Directions for this task
For this exercise, print all of the entries exactly as given.

Provided data
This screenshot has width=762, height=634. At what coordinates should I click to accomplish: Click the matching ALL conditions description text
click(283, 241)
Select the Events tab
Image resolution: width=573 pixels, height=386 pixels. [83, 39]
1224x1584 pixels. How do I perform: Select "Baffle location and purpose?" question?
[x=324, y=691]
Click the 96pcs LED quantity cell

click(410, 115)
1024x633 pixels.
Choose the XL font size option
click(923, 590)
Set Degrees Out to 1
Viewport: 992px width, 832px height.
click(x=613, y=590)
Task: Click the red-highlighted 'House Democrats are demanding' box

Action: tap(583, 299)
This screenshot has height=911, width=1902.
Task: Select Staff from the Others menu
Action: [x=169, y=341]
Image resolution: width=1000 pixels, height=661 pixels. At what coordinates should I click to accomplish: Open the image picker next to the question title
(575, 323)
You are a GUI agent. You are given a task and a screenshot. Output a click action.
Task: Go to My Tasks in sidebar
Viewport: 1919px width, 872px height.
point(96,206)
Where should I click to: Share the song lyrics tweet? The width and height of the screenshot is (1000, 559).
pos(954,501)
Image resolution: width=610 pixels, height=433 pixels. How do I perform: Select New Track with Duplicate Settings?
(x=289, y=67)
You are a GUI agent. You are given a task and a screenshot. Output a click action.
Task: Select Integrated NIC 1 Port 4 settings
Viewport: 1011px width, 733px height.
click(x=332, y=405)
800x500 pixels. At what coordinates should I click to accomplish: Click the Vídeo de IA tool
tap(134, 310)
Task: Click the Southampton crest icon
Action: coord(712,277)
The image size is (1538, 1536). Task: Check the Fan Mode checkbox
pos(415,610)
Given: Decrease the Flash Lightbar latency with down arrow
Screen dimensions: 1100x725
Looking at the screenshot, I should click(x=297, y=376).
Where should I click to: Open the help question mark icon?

Output
This screenshot has width=762, height=634. At what coordinates should I click to accomplish: Click the matching ALL conditions description text
click(283, 241)
Select the Events tab
Image resolution: width=573 pixels, height=386 pixels. [83, 39]
1224x1584 pixels. How do I perform: Select "Baffle location and purpose?" question?
[x=324, y=691]
Click the 96pcs LED quantity cell

click(410, 115)
1024x633 pixels.
Choose the XL font size option
click(923, 590)
Set Degrees Out to 1
Viewport: 992px width, 832px height.
click(x=613, y=590)
Task: Click the red-highlighted 'House Democrats are demanding' box

Action: tap(583, 299)
This screenshot has height=911, width=1902.
Task: Select Staff from the Others menu
Action: [x=169, y=341]
Image resolution: width=1000 pixels, height=661 pixels. At what coordinates should I click to accomplish: Open the image picker next to the question title
(575, 323)
You are a GUI agent. You are given a task and a screenshot. Output a click action.
Task: Go to My Tasks in sidebar
Viewport: 1919px width, 872px height.
point(96,206)
Where should I click to: Share the song lyrics tweet? The width and height of the screenshot is (1000, 559).
pos(954,501)
Image resolution: width=610 pixels, height=433 pixels. How do I perform: Select New Track with Duplicate Settings?
(x=289, y=67)
You are a GUI agent. You are given a task and a screenshot. Output a click action.
Task: Select Integrated NIC 1 Port 4 settings
Viewport: 1011px width, 733px height.
click(x=332, y=405)
800x500 pixels. At what coordinates should I click to accomplish: Click the Vídeo de IA tool
tap(134, 310)
Task: Click the Southampton crest icon
Action: coord(712,277)
The image size is (1538, 1536). Task: Check the Fan Mode checkbox
pos(415,610)
Given: Decrease the Flash Lightbar latency with down arrow
Screen dimensions: 1100x725
Looking at the screenshot, I should click(x=297, y=376).
Where should I click to: Open the help question mark icon?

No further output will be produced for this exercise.